_Source text:_

# Look at this handsome boy!



## deedeeb (Feb 17, 2008)

What a cutie pie! Look at those ears!

Noam


----------



## daisyg (Jun 21, 2007)

OMG....he is so adorable!


----------



## luvmyfurbaby (Feb 11, 2007)

He is adorable.......they sure are playing up the Malt part of him.....he has 1 Malt ear and 1 Westie ear.


----------



## 08chrissy08 (Sep 19, 2008)

Heh, I had people ask if Pixie was a malt westie mix. Now that her ears are down, maybe they will believe me that she isn't!


----------



## jen_hedz (Mar 5, 2008)

QUOTE (LuvMyFurbaby @ Nov 7 2008, 01:24 PM) index.php?act=findpost&pid=665916


> he has 1 Malt ear and 1 Westie ear[/B]


That's exactly what I was thinking :biggrin: He is a cutie!!


----------



## Cosy (Feb 9, 2006)

I think those are hand signals using the ears. Very smart little guy. :smrofl:


----------



## Julie718 (Feb 17, 2006)

_Record excerpts:_
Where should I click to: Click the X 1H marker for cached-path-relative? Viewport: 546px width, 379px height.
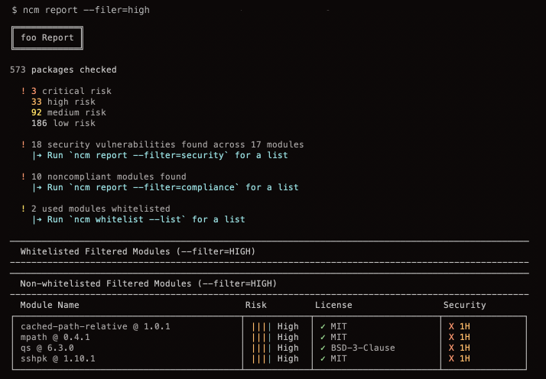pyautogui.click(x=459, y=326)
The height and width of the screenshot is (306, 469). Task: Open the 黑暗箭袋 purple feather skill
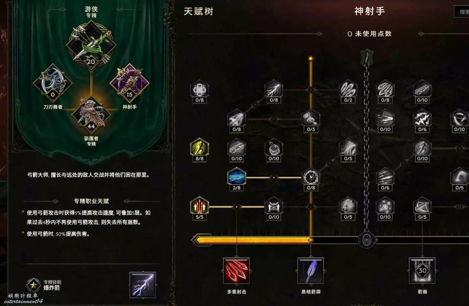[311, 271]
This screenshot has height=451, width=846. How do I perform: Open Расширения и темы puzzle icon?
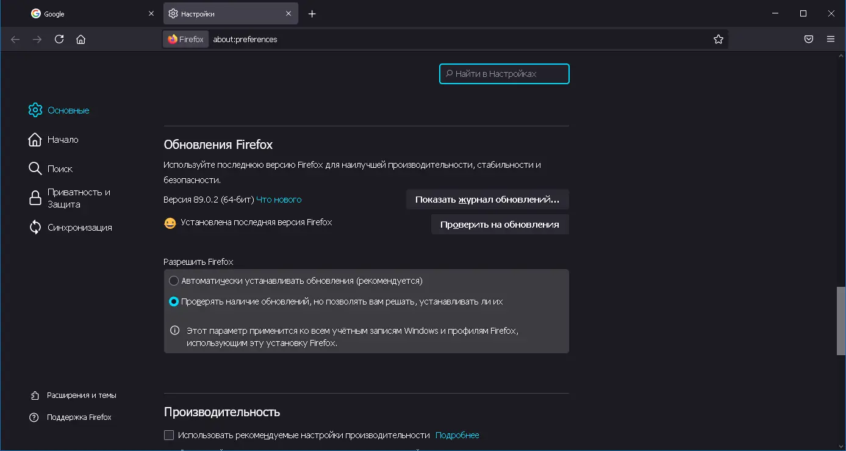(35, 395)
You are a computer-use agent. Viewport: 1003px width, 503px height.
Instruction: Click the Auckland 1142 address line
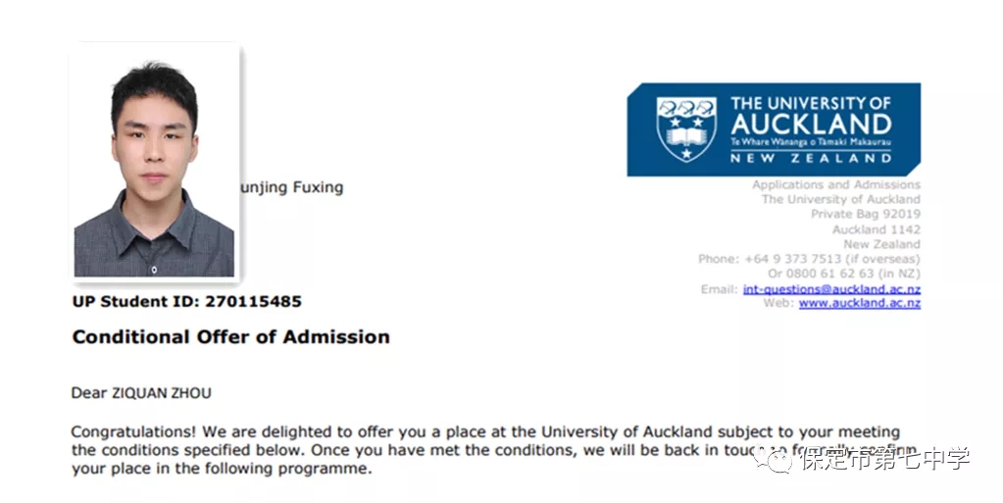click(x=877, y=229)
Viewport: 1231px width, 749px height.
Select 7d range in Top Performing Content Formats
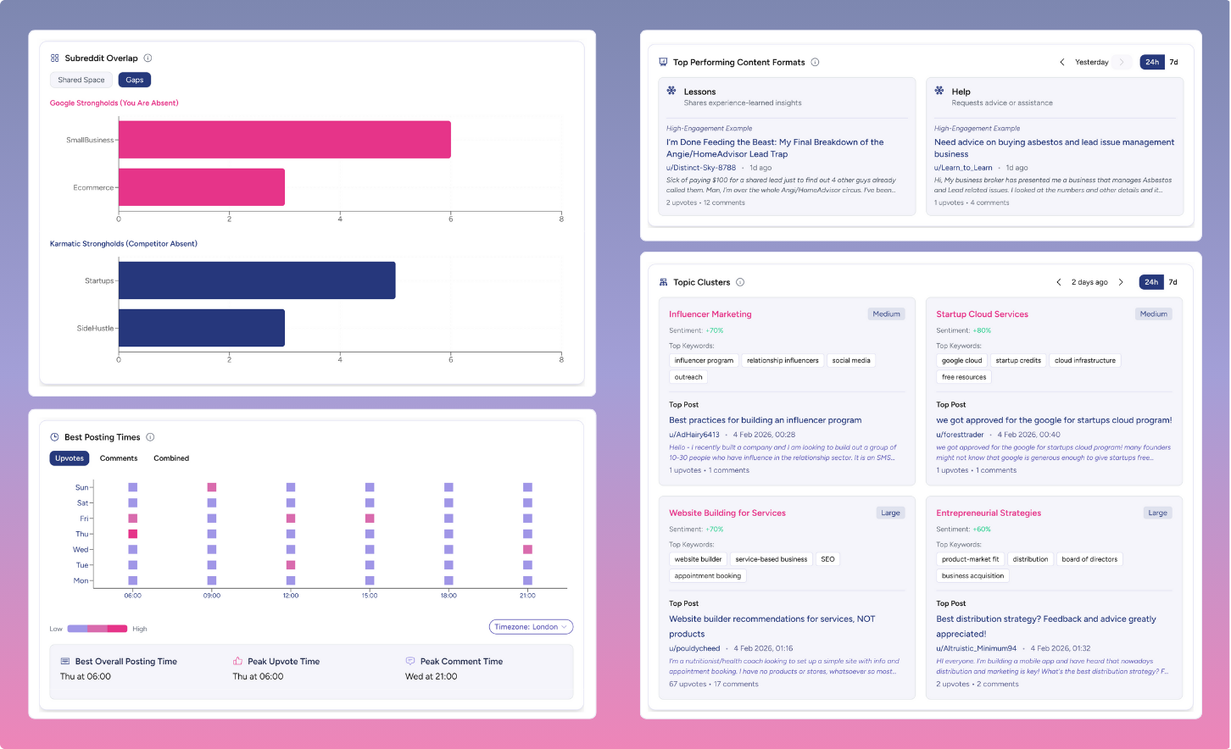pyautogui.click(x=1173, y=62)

_Job 1:_ In the forum thread about the dog, what does luvmyfurbaby say about his ears?
_Job 2:_
For each statement, decide whether the forum thread about the dog agrees with it, and back each yes or no with the deciding words quoted from the thread.
(a) 08chrissy08 says people asked whether Pixie was a malt westie mix.
(b) Cosy suggests the dog is using his ears for hand signals.
(c) daisyg calls the dog ugly.
_Job 3:_ Carry the forum thread about the dog forward from its last line.

_Final answer 1:_ He has 1 Malt ear and 1 Westie ear.

_Final answer 2:_
(a) Yes: "I had people ask if Pixie was a malt westie mix."
(b) Yes: "I think those are hand signals using the ears."
(c) No: "OMG....he is so adorable!"

_Final answer 3:_
Cute, cute little boy! :wub: :wub:


----------



## Gracie's Mommy (Feb 14, 2008)

Oh my gosh, he is absolutely ADORABLE! I love little Noam! :wub: Some lucky parents are waiting somewhere for this precious little guy!


----------



## I found nemo (Feb 23, 2006)

:wub: :wub: I love Westies, he is just beautiful!!
Hope he finds his forever home soon :wub: :wub:


----------



## Kara (Apr 29, 2007)

Oh look at those ears...he is too cute.


----------



## bbry (Feb 17, 2007)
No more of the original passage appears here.